Исаак Башевис-Зингер - Суббота в Лиссабоне (рассказы)
— Расскажи, Шибта.
— Ну ладно. Уже потом, когда ты уехал в Америку, настало наше счастливое время. Да, знали, что ужасная война все ближе и ближе. Оттого каждый день был как подарок. Менахем читал мне все, что ни напишет. Я перепечатывала рукописи, наводила порядок во всем этом хаосе. Ты знаешь, какой он всегда был несобранный, разбрасывал рукописи, да и страницы не нумеровал. Никогда не знал, сколько их в рассказе. Одно было у него на уме — женщины. Я изнемогла в этой борьбе и в конце концов сдалась. Сказала себе: «Вот такой он. Какой уж есть. Ничто не в силах изменить его». Несмотря на это, он все больше и больше привязывался ко мне. Мне удалось устроиться маникюршей, на это мы и жили. Ты не поверишь, я даже готовила для его баб. Годы шли, и ему все больше надо было убеждаться, что он величайший донжуан. На самом же деле бывало так, что он становился прямо-таки импотентом. Вот он гигант, а на следующий день сущий инвалид. И зачем ему нужны были эти неопрятные, распущенные бабы? Большое дитя, да и только. Так все и шло, пока не разразилась война. Ни для кого это не было неожиданностью: уже с июля на улицах Варшавы рыли окопы, строили баррикады, даже раввины брали в руки лопаты и рыли рвы. Теперь, когда Гитлер собирался вторгнуться в Польшу поляки забыли свои распри с евреями, свои претензии к ним, и мы все стали — одна нация, один народ, спаси и помилуй нас, Господи. Уже после твоего отъезда я купила несколько стульев и диван. Наш дом стал как игрушка. Цуцык, несчастье — дело нескольких минут. Воздушная тревога, вот был дом — и нет его. Трупы валяются прямо в сточных канавах. Говорили, что надо спускаться в подвал. Но и там было так же опасно, как на верхних этажах. Женщины хоть готовили еду, это как-то заполняло время, давало смысл существованию. А Менаше ушел к себе в комнату, сел в кресло и сказал: «Хочу умереть». Не знаю, что делалось у других — телефон сразу же отключили. Бомбы рвались прямо под окнами. Менаше задернул шторы и читал Дюма. Все его воздыхатели и почитатели исчезли. Ходили слухи, что журналистам предоставят поезд — чтобы эвакуироваться. В такое время нельзя сидеть дома. Это просто сумасшествие. Но Менахем поступал именно так. Не выходил из дому, пока по радио не объявили, что всем физически трудоспособным мужчинам надо идти к Пражскому мосту и покинуть город. Не было смысла брать вещи, потому что поезда не ходили. А сколько можно унести на себе? Разумеется, я пошла с ним. Не осталась в Варшаве.

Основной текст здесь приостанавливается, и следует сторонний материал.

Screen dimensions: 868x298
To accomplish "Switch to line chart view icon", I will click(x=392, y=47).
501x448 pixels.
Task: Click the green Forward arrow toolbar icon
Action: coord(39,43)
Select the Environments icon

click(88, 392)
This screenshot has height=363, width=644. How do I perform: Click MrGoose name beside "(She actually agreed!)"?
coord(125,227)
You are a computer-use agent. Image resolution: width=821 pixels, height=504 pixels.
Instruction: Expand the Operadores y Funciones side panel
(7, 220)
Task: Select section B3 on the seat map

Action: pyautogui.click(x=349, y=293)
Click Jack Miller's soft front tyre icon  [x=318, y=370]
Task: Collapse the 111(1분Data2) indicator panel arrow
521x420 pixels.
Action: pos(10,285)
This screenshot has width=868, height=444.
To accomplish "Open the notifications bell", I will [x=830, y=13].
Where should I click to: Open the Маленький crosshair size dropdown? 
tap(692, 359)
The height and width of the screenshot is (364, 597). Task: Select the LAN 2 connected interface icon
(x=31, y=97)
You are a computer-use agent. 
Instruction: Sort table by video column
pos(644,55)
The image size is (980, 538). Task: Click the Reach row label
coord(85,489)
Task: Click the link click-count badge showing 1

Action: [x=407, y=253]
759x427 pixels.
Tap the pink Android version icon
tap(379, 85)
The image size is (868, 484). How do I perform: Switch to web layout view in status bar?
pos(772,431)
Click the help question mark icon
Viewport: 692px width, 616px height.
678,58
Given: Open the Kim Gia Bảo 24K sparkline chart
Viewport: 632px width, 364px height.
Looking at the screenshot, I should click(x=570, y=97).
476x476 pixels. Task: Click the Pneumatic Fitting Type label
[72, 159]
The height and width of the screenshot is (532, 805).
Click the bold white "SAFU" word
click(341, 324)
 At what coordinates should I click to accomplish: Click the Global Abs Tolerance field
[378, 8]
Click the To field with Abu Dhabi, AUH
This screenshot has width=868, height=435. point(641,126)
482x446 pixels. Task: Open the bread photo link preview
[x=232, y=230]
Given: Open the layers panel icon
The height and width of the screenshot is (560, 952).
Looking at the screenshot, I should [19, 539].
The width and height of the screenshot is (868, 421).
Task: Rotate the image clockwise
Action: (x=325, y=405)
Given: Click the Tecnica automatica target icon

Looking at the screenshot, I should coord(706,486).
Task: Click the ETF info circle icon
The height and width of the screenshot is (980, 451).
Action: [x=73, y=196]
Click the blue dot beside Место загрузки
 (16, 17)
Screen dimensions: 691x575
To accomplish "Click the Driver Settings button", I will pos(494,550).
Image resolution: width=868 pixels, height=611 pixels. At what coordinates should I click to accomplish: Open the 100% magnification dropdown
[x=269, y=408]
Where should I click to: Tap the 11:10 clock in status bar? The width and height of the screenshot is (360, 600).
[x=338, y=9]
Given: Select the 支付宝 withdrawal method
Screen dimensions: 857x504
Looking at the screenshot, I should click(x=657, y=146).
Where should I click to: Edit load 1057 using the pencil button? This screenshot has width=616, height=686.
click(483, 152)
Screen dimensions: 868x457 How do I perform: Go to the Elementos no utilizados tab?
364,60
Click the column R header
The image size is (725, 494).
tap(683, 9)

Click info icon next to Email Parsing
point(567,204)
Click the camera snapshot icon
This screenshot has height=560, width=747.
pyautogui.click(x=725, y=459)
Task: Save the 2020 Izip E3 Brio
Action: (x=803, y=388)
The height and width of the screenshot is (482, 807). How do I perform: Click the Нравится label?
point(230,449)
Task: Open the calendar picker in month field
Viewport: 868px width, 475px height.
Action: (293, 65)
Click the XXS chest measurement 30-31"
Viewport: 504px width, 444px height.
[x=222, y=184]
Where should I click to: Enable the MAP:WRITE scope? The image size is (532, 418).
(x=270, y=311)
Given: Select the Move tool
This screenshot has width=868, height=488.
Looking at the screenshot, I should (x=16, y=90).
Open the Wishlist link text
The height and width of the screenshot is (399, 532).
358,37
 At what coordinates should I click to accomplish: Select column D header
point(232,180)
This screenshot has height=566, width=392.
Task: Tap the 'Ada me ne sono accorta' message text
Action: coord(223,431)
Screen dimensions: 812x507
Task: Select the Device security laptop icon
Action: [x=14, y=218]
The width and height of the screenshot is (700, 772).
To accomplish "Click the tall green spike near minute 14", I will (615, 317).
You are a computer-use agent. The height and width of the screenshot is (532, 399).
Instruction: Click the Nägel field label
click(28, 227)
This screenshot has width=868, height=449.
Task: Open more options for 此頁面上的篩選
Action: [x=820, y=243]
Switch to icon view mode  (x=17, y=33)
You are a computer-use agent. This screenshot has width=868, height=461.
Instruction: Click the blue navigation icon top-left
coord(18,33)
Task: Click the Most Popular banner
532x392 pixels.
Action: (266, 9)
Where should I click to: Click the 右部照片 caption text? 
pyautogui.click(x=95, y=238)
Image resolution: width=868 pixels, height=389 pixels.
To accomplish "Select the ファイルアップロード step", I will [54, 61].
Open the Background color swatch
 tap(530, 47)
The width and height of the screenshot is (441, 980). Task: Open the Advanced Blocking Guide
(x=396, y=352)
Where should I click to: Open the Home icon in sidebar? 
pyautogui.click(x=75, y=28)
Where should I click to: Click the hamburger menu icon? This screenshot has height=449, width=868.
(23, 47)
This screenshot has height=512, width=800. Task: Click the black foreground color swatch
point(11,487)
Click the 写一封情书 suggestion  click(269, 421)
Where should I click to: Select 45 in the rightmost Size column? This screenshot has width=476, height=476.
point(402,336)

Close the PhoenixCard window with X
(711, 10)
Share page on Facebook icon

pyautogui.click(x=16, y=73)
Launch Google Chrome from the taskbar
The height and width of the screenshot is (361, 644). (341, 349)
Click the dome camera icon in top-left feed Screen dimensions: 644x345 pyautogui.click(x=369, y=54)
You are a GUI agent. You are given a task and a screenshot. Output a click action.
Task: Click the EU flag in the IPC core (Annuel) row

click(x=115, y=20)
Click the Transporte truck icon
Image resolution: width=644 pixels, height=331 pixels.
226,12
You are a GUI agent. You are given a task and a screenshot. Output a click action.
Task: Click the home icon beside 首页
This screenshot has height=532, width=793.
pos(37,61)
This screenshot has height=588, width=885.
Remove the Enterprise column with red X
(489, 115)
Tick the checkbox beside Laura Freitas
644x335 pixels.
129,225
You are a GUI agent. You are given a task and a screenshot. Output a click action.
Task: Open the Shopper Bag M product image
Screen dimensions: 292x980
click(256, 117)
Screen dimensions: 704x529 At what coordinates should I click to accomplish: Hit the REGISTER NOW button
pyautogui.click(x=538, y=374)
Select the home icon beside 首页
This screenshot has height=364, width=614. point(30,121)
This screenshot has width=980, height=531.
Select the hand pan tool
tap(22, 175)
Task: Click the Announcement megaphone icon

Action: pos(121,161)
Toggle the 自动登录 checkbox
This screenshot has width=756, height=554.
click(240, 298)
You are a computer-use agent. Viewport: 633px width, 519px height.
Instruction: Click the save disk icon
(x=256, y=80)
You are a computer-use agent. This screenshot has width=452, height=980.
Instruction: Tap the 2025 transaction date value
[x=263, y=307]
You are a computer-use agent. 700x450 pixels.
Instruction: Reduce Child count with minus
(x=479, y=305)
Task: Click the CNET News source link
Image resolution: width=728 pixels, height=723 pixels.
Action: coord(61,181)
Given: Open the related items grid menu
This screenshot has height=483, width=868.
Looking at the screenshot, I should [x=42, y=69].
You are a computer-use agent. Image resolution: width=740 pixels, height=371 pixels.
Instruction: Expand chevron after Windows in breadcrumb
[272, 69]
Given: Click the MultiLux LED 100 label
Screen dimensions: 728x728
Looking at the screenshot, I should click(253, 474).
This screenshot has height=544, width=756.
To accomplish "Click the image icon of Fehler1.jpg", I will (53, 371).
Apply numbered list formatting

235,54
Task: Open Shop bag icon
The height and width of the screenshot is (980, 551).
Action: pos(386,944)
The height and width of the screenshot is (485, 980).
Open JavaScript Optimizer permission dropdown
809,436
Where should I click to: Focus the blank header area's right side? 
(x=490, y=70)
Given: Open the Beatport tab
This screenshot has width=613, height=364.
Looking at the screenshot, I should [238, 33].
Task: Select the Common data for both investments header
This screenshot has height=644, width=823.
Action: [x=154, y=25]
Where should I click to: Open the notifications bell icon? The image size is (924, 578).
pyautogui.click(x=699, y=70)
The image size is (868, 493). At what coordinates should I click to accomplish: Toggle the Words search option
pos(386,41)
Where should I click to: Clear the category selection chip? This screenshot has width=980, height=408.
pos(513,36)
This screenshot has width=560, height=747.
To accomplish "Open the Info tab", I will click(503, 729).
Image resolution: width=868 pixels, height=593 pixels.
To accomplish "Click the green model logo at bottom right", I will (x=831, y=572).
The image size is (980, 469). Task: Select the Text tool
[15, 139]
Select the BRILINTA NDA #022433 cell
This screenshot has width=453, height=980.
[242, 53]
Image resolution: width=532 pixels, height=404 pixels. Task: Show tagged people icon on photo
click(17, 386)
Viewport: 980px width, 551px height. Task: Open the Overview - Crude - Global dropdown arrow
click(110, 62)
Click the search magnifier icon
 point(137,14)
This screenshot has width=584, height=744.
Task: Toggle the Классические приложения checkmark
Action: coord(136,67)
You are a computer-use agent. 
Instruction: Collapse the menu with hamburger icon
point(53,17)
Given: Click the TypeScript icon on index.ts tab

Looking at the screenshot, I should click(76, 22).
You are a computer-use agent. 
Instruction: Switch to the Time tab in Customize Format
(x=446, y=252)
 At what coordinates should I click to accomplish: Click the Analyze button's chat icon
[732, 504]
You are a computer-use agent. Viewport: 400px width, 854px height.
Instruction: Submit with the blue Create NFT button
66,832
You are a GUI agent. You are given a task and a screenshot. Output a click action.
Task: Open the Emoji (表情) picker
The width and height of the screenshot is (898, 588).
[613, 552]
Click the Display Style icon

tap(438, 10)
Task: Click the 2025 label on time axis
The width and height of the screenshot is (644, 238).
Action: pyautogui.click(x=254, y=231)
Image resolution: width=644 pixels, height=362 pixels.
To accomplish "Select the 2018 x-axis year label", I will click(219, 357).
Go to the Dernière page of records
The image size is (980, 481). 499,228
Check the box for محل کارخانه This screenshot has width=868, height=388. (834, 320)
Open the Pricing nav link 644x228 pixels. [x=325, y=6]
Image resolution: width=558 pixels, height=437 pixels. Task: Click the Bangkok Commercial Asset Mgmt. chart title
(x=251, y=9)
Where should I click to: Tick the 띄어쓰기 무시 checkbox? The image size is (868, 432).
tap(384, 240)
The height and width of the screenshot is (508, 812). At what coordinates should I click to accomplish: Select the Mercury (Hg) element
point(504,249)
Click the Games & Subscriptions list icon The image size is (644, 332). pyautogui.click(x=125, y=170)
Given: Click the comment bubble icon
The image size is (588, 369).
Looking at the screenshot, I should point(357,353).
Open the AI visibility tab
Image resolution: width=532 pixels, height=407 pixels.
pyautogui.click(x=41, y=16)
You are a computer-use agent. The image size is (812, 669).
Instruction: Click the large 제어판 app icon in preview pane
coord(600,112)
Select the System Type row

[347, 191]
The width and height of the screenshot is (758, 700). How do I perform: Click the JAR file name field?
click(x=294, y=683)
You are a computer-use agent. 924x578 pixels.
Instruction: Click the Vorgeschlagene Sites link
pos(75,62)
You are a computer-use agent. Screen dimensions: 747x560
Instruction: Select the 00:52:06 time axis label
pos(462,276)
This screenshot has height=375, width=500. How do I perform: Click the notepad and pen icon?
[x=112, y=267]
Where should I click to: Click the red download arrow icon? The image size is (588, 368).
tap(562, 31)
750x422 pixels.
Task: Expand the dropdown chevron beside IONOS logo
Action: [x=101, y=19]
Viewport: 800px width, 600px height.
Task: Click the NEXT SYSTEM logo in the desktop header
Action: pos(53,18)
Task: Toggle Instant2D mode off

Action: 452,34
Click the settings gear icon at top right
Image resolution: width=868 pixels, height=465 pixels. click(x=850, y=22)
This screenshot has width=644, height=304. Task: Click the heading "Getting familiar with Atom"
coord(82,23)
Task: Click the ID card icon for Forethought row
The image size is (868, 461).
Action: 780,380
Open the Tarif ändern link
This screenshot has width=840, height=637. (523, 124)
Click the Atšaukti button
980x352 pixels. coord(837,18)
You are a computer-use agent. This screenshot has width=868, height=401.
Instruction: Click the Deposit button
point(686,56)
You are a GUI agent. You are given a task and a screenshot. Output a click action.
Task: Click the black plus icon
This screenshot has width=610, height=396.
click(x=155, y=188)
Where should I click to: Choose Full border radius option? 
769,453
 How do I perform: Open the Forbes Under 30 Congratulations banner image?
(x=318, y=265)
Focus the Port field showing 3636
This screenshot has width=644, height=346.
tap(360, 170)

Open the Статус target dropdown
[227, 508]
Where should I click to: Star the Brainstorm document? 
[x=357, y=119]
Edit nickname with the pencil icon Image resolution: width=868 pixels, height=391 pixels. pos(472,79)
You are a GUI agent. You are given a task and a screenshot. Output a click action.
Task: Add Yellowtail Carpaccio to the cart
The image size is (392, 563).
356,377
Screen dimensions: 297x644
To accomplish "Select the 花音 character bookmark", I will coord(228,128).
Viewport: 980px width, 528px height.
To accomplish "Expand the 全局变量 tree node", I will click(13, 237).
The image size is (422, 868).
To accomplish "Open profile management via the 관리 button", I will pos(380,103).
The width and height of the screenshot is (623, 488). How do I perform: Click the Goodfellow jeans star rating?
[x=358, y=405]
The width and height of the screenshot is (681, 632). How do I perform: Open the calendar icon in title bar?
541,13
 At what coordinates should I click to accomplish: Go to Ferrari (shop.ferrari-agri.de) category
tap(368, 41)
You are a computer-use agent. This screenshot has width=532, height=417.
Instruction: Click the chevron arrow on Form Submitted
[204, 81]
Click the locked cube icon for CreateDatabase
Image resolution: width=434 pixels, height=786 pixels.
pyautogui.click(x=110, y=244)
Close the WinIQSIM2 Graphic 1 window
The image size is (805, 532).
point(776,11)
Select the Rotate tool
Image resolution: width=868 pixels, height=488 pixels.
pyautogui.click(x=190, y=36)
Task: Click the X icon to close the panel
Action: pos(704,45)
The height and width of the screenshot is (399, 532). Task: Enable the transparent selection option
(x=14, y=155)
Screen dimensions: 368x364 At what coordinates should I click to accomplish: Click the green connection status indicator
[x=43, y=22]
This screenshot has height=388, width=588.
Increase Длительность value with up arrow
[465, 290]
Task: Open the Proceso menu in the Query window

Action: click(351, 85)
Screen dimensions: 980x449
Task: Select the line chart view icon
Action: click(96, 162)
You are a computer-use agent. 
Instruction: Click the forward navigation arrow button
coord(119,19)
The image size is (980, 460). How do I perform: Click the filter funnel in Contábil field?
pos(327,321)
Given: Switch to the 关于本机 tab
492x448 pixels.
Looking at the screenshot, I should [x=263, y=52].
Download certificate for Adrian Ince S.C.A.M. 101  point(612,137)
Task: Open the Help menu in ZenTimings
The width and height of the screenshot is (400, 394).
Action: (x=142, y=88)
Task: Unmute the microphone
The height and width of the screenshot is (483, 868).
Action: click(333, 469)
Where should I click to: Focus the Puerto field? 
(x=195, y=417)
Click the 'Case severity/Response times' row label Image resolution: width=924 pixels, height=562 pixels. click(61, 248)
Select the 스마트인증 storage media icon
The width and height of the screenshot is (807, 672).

Главное забыла сказать. В тридцать восьмом, после нескольких лет полного безделья он начал большую вещь — роман. Пробудилась его муза, и он написал книгу — лучшее из всего, поверь моему слову. Я переписывала, перепечатывала, а если какие-то места мне не нравились, он переделывал. Это было нечто автобиографическое, но все же не совсем. Когда газеты и журналы узнали, что он пишет роман, все загорелись желанием его печатать. А Менаше вбил в голову, что не напечатает ни строчки, пока не закончит. Уперся, и все тут. Оттачивал каждую фразу. Некоторые главы переписывал по три-четыре раза. Называлось это «Ступеньки» — неплохо, потому что каждая глава описывала иную фазу его жизни. Закончена была лишь первая часть. А задумана была трилогия.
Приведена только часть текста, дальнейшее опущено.